__Tasks to carry out__
- 1) Rewrite the text on welfare reform from "And it’s not" up to and including "worsens marriage penalties.", changing "Republicans" to "lawmakers".
- 2) Can you answer these questions from the text on welfare reform?
(a) Which organization is Robert Rector associated with?
(b) In what year did Rector write the quoted statement about Medicaid costs?
(c) What effect does the temporary expansion of the standard deduction have on marriage penalties?

__Document text__

As the Heritage Foundation’s Robert Rector, an anti-welfare stalwart, wrote in 2017, “The work requirement would reduce Medicaid enrollments, but Medicaid costs might well go up because the eligible ABAWDs would go to the emergency room rather than receive routine care elsewhere.” And when states tried requiring work in exchange for Medicaid eligibility, the resulting drop in case loads was predominantly driven by otherwise-eligible individuals failing to successfully navigate the eligibility process, rather than an increase in employment or culling ineligible applications. OBBB presumes it can find savings from rolling out nationwide work requirements for Medicaid in just a couple of years. In practice, that will mean using the savings from eligible families failing to complete the requisite paperwork to pay for tax breaks elsewhere. It’s bad policy design and foolhardy politics for a coalition of the working class.
And it’s not just in health care coverage that the impulse to reform welfare is leading Republicans astray. Rather than supporting marriage for low- and middle-income households, the design of their temporary expansion of the standard deduction actually worsens marriage penalties.

__Dataset excerpt__
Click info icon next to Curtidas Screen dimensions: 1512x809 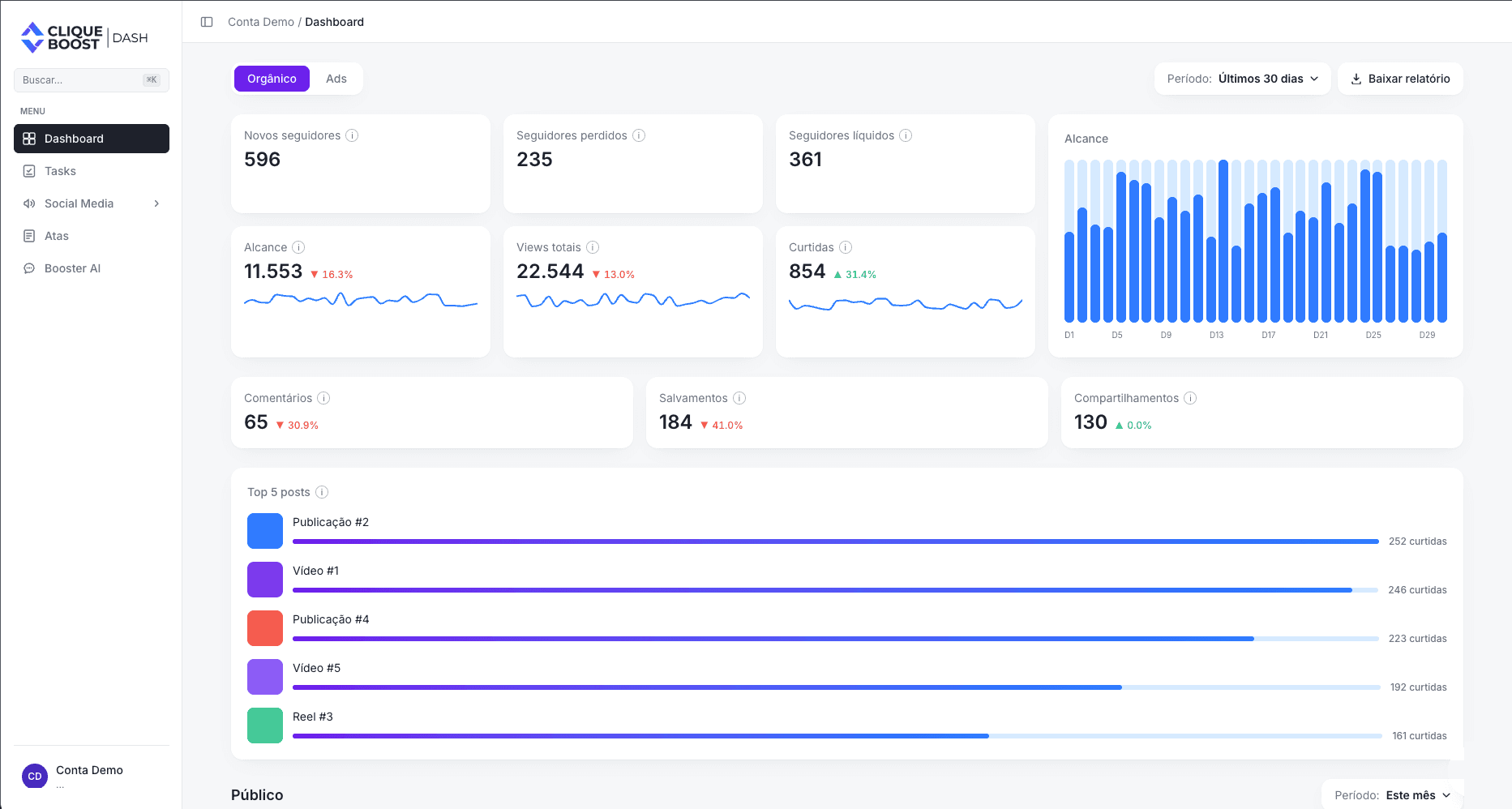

__Expected outputs__
- 1)
And it’s not just in health care coverage that the impulse to reform welfare is leading lawmakers astray. Rather than supporting marriage for low- and middle-income households, the design of their temporary expansion of the standard deduction actually worsens marriage penalties.

- 2)
(a) The Heritage Foundation
(b) 2017
(c) It actually worsens them.